Likewise, the Hebrew prophets’ message of social justice was central to the sermons of the Black churches that gave birth to the Civil Rights movement in the 1950s and 1960s. Among the verses the Rev. Martin Luther King, Jr. often quoted, is this one: “But let justice roll on like a river, righteousness like a never-failing stream!” (Amos 5:24). Jesus was building on this tradition as well when he chose to read from the prophet Isaiah in his hometown synagogue as a roadmap for his ministry which had just started:

 

“The Spirit of the Sovereign Lord is on me,

because the Lord has anointed me to proclaim good news to the poor.

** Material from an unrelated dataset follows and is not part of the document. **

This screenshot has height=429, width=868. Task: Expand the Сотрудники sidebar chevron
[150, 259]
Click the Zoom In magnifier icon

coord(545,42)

He has sent me to proclaim freedom for the prisoners

and recovery of sight for the blind,

to set the oppressed free,

to proclaim the year of the Lord’s favor” (Luke 4:18-19).

 

I will end this series with some thoughts about this common theological ground between Jews, Christians and Muslims. I believe this is the kind of spiritual sustenance that can fuel a stronger movement for peace based on justice and compassion in order to end this conflict in the foreseeable future.